• _Task statement_
All of the data needs to be printed again, exactly as written.

• _Extracted records_
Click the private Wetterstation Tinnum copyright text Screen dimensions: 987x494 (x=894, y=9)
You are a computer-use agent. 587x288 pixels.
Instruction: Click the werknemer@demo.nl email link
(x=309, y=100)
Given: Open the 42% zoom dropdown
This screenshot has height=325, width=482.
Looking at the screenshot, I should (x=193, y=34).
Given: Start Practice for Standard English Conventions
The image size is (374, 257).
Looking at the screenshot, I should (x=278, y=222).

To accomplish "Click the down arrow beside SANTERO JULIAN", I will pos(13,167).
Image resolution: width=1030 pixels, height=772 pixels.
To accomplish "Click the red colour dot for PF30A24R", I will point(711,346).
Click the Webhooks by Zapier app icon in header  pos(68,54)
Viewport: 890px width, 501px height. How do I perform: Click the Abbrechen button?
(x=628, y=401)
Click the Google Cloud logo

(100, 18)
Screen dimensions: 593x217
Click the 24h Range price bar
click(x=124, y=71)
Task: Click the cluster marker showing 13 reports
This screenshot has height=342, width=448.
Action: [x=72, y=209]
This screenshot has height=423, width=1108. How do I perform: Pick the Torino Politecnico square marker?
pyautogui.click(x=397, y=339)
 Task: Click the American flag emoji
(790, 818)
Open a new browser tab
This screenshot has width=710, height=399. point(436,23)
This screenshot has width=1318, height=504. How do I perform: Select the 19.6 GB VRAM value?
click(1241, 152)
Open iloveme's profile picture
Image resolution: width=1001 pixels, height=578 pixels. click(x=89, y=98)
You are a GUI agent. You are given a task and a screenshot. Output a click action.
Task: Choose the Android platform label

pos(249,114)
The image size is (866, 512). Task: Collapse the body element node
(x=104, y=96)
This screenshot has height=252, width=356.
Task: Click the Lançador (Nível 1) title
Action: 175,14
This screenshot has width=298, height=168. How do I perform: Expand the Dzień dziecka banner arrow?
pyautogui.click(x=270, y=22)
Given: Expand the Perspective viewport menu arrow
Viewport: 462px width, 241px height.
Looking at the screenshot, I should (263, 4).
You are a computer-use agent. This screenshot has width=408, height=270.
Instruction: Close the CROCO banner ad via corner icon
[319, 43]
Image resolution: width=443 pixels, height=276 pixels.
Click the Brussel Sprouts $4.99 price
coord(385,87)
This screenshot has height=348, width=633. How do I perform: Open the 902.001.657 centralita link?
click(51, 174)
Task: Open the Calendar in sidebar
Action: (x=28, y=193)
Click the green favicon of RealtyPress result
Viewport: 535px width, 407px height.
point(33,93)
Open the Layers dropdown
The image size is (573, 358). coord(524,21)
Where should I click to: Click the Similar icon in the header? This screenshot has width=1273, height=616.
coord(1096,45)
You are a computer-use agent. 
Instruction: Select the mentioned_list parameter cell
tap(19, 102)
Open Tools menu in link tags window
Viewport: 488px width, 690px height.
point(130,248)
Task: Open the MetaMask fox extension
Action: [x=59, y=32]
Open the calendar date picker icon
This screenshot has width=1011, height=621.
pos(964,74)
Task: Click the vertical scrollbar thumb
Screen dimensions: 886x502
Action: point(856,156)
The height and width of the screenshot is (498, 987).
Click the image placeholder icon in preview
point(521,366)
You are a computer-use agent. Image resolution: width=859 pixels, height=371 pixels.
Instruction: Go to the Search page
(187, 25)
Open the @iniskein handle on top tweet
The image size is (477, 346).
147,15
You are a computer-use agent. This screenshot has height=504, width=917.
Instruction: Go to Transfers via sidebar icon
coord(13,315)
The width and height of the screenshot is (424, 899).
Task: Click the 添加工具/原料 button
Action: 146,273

• _Solved problem_
Click the private Wetterstation Tinnum copyright text Screen dimensions: 987x494 (x=894, y=9)
You are a computer-use agent. 587x288 pixels.
Instruction: Click the werknemer@demo.nl email link
(x=309, y=100)
Given: Open the 42% zoom dropdown
This screenshot has height=325, width=482.
Looking at the screenshot, I should (x=193, y=34).
Given: Start Practice for Standard English Conventions
The image size is (374, 257).
Looking at the screenshot, I should (x=278, y=222).

To accomplish "Click the down arrow beside SANTERO JULIAN", I will pos(13,167).
Image resolution: width=1030 pixels, height=772 pixels.
To accomplish "Click the red colour dot for PF30A24R", I will point(711,346).
Click the Webhooks by Zapier app icon in header  pos(68,54)
Viewport: 890px width, 501px height. How do I perform: Click the Abbrechen button?
(x=628, y=401)
Click the Google Cloud logo

(100, 18)
Screen dimensions: 593x217
Click the 24h Range price bar
click(x=124, y=71)
Task: Click the cluster marker showing 13 reports
This screenshot has height=342, width=448.
Action: [x=72, y=209]
This screenshot has height=423, width=1108. How do I perform: Pick the Torino Politecnico square marker?
pyautogui.click(x=397, y=339)
 Task: Click the American flag emoji
(790, 818)
Open a new browser tab
This screenshot has width=710, height=399. point(436,23)
This screenshot has width=1318, height=504. How do I perform: Select the 19.6 GB VRAM value?
click(1241, 152)
Open iloveme's profile picture
Image resolution: width=1001 pixels, height=578 pixels. click(x=89, y=98)
You are a GUI agent. You are given a task and a screenshot. Output a click action.
Task: Choose the Android platform label

pos(249,114)
The image size is (866, 512). Task: Collapse the body element node
(x=104, y=96)
This screenshot has height=252, width=356.
Task: Click the Lançador (Nível 1) title
Action: 175,14
This screenshot has width=298, height=168. How do I perform: Expand the Dzień dziecka banner arrow?
pyautogui.click(x=270, y=22)
Given: Expand the Perspective viewport menu arrow
Viewport: 462px width, 241px height.
Looking at the screenshot, I should (263, 4).
You are a computer-use agent. This screenshot has width=408, height=270.
Instruction: Close the CROCO banner ad via corner icon
[319, 43]
Image resolution: width=443 pixels, height=276 pixels.
Click the Brussel Sprouts $4.99 price
coord(385,87)
This screenshot has height=348, width=633. How do I perform: Open the 902.001.657 centralita link?
click(51, 174)
Task: Open the Calendar in sidebar
Action: (x=28, y=193)
Click the green favicon of RealtyPress result
Viewport: 535px width, 407px height.
point(33,93)
Open the Layers dropdown
The image size is (573, 358). coord(524,21)
Where should I click to: Click the Similar icon in the header? This screenshot has width=1273, height=616.
coord(1096,45)
You are a computer-use agent. 
Instruction: Select the mentioned_list parameter cell
tap(19, 102)
Open Tools menu in link tags window
Viewport: 488px width, 690px height.
point(130,248)
Task: Open the MetaMask fox extension
Action: [x=59, y=32]
Open the calendar date picker icon
This screenshot has width=1011, height=621.
pos(964,74)
Task: Click the vertical scrollbar thumb
Screen dimensions: 886x502
Action: point(856,156)
The height and width of the screenshot is (498, 987).
Click the image placeholder icon in preview
point(521,366)
You are a computer-use agent. Image resolution: width=859 pixels, height=371 pixels.
Instruction: Go to the Search page
(187, 25)
Open the @iniskein handle on top tweet
The image size is (477, 346).
147,15
You are a computer-use agent. This screenshot has height=504, width=917.
Instruction: Go to Transfers via sidebar icon
coord(13,315)
The width and height of the screenshot is (424, 899).
Task: Click the 添加工具/原料 button
Action: 146,273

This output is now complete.